By Astrid Sevelsted
Chariman: Zorana Jovanovic Andersen
Opponent: Kirsten Kyvik Ohm
Opponent: Marie Standl
Asthma is a common childhood disease, and the most common cause of medication and hospitalizations of children. The disease is complex and heterogeneous with multiple causes. The aim of the PhD thesis was to investigate the perinatal programming of childhood asthma based on data from clinical birth cohorts focused on childhood asthma, with replication in the Danish national registries when possible. All studies in the thesis are based on either a combination of COPSAC birth cohort data and National registry data, or entirely on registry. The Danish population is well registered in our multiple national registries. For the pediatric population of approximately 2 million children there are no alternatives to public hospitals, which means there is complete nationwide coverage. COPSAC2000 is a clinical birth cohort consisting of 411 infants born to mothers with a history of asthma. The major strength of the clinical cohort data is the close clinical follow-up with physician-diagnosed asthma and related diseases.
The thesis consists of the following papers:
I. Risk of Asthma from Cesarean Delivery Depends on Membrane Rupture. Journal of Pediatrics 2016
II. Preeclampsia Associates with Asthma, Allergy, and Eczema in Childhood. American Journal of Respiratory and Critical Care Medicine 2017
III. Maternal propensity for infections and risk of childhood asthma: a registry-based cohort study. Lancet Respiratory Medicine 2014
IV. Stable admission rate for acute asthma in Danish children since 1977. European Journal of Epidemiology 2016
V. Cesarean section and chronic immune disorders. Pediatrics 2015
Investigates the risk factor cesarean section, where an explorative association in the cohort is further investigated in the registry data where we have power to explore different types of cesarean section, namely sections performed before or after membrane rupture. We find that both types carry a higher risk of offspring asthma compared to vaginally born, but the risk is highest for children born to section before membrane rupture, which could imply microbiome mediated effect on later disease development.

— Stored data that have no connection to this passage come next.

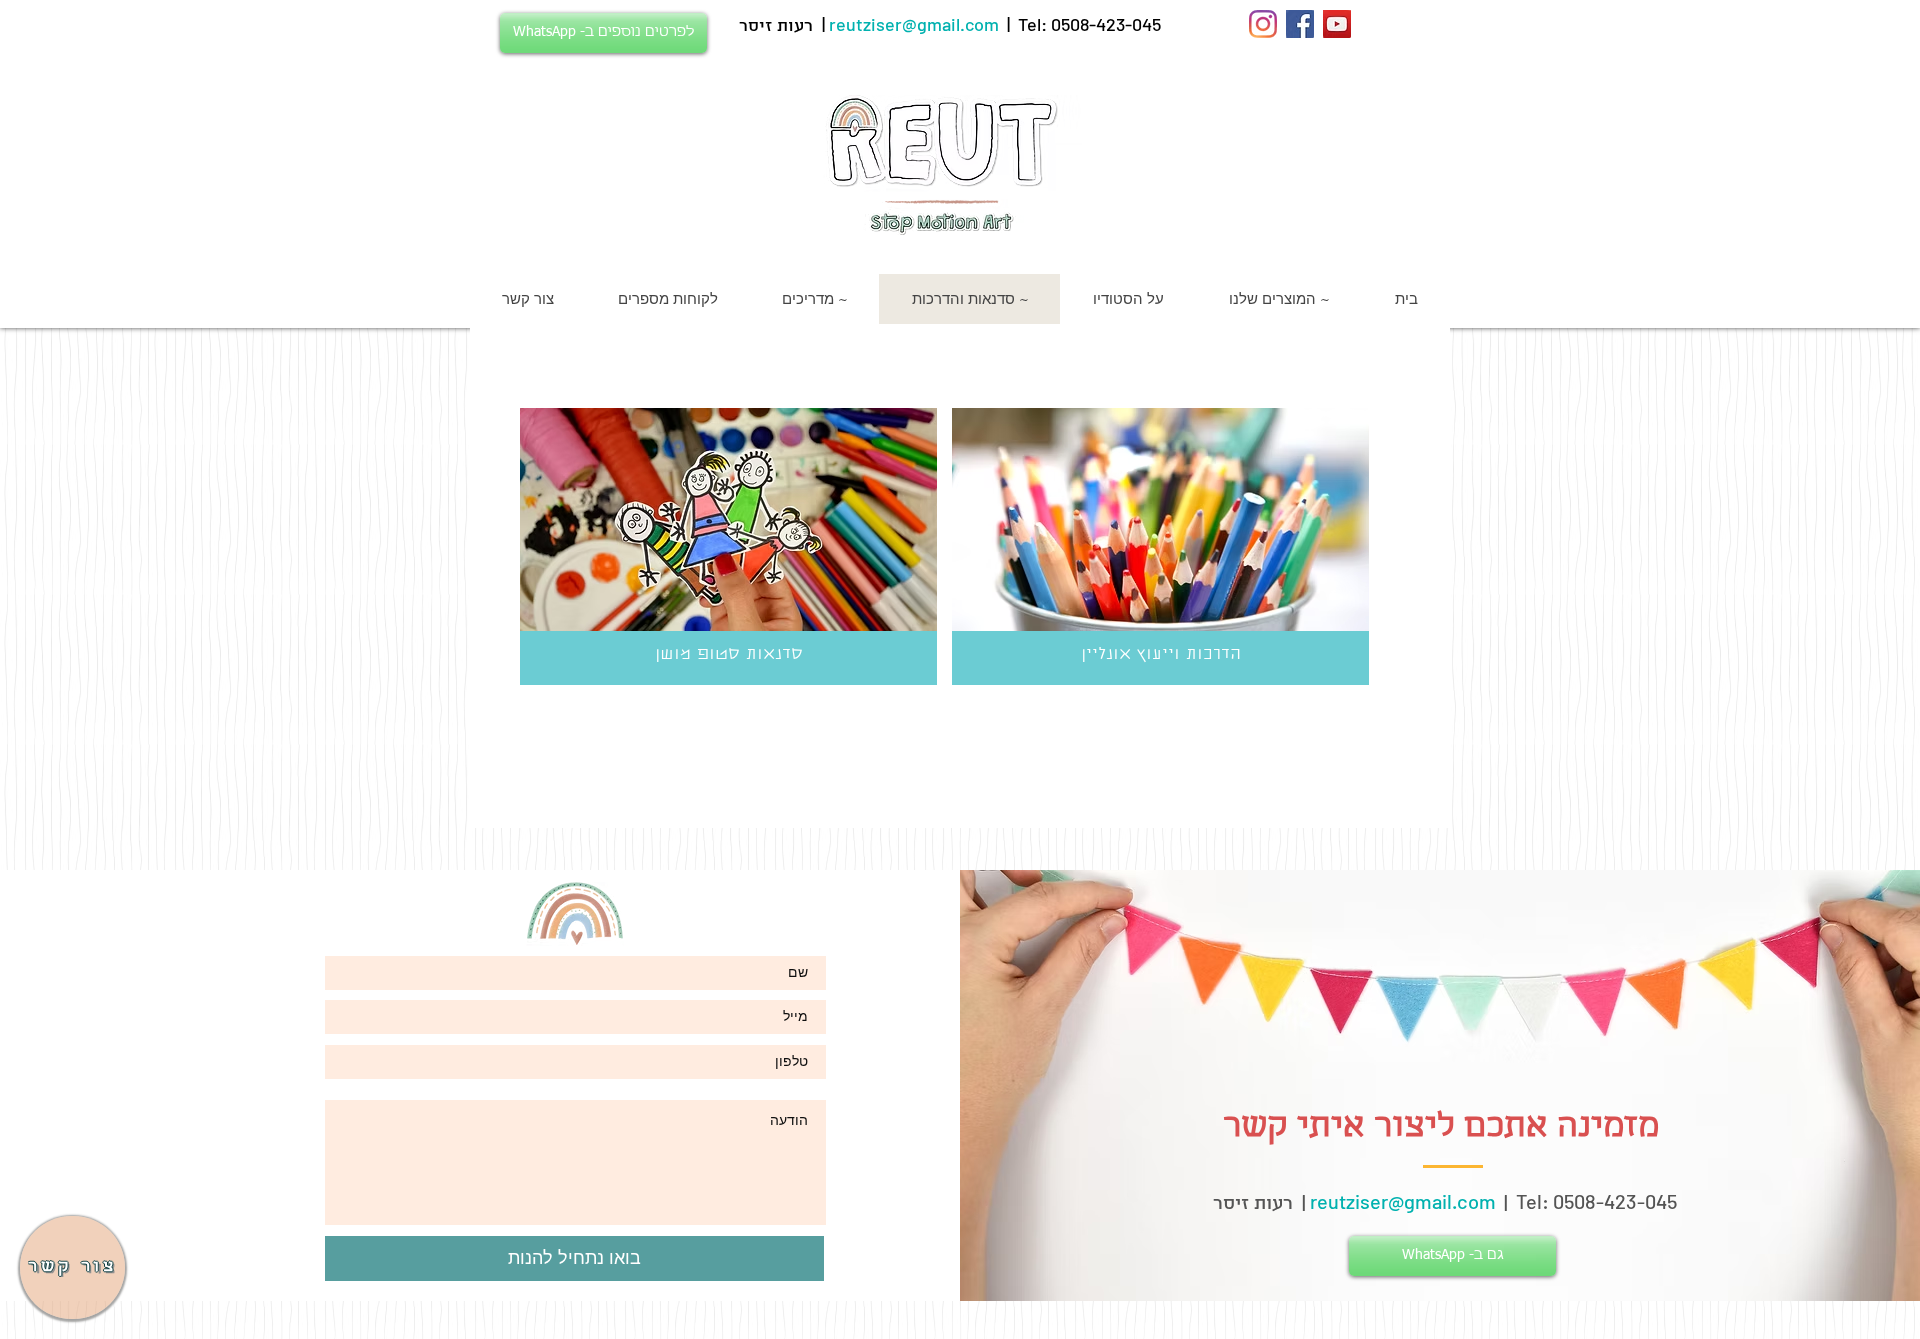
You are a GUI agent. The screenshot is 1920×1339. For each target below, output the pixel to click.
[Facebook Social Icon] (1300, 24)
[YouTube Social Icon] (1337, 24)
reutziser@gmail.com (914, 24)
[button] (72, 1267)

Investigates the maternal pregnancy factor, preeclampsia, which we find to be associated to offspring asthma and particularly allergy in the cohorts. The registry data confirm the findings, and shows a higher risk by longer duration of fetal exposure to preeclampsia.
Is based on an observation from the birth cohort (although in another manuscript) of an association between maternal use of antibiotics during pregnancy and risk of offspring asthma. Reinvestigating this association using the entire Danish population with a new approach to the timing of exposure, we find that the risk factor is unlikely as a causal factor for offspring asthma. Contrary we conclude that maternal use of antibiotics may be seen as a proxy for maternal propensity for infections which appears to be a risk factor for offspring asthma.
Concerns the time trend of childhood asthma. Using the same data source (the Danish National Patient registry) across 35 years we find that the admission rate of school-aged asthma has in fact been stable.
Is based on registry data and concerns the comorbidity of asthma and other chronic inflammatory childhood diseases. We investigate the cesarean section and find several of the diseases to share this common early life risk factor. This suggests early life commonality in the origins of these chronic immune disorders.
Together these studies showcase the advantage of using vastly different data sources especially for an outcome as childhood asthma where the clinical cohort have much stronger phenotyping but lack the power compared to registries where outcome uncertainty is leveraged by a large sample size. Overall the studies conclude several perinatal risk factors for childhood asthma, however some risk factors may be interpreted as proxies for maternal factors.